Il “made in Italy” della guerra e le possibili alternative di disarmo. Intervista a Francesco Vignarca

Guerra in Siria (GettyImages)

La folle guerra di Erdogan contro i curdi è fatta anche, purtroppo, con armi “made in Italy”. Quello siriano non è l’unico teatro di guerra dove sono “protagoniste” le armi italiane. Ne parliamo, in questa intervista, con Francesco Vignarca Coordinatore della Rete Disarmo.

Siamo nel pieno della folle offensiva di Erdogan contro i curdi. Il tradimento di Trump, l’ipocrisia dell’occidente sono vergognosi. E questa guerra si fa anche con il “made in in Italy”. E così Vignarca?
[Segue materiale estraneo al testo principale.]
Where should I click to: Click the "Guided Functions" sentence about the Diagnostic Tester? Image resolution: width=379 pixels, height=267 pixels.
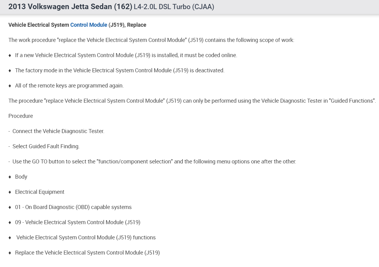[x=192, y=101]
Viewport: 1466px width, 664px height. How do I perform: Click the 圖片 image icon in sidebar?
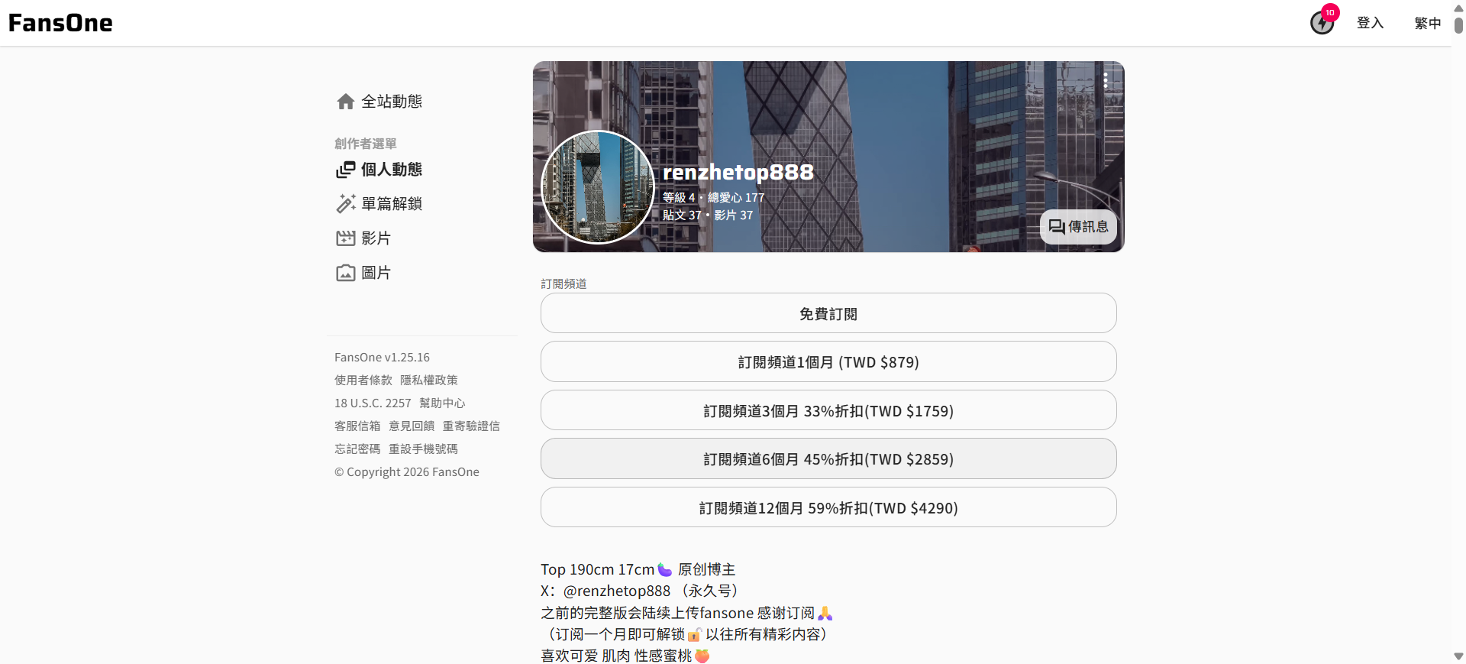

Assolutamente. Per anni il Governo di Ankara è stato uno dei maggiori destinatari delle produzioni militari italiane, basti pensare che negli ultimi quattro anni sono state rilasciate autorizzazioni per armamenti del controvalore di 890 milioni di euro, mentre 463 milioni sono state quelle consegnate. E solo nel 2018 le 70 autorizzazioni rilasciate ammontano a oltre 360 milioni di euro di vendite. Purtroppo la continua erosione della trasparenza nei dati della legge 185/90 (che regola l’export di armi) non ci permettono di conoscere i dettagli specifici, ma almeno sappiamo la categoria di queste armi: armi o sistemi d’arma di calibro superiore ai 19.7mm, munizioni, bombe, siluri, razzi, missili e accessori oltre ad apparecchiature per la direzione del tiro, aeromobili e software.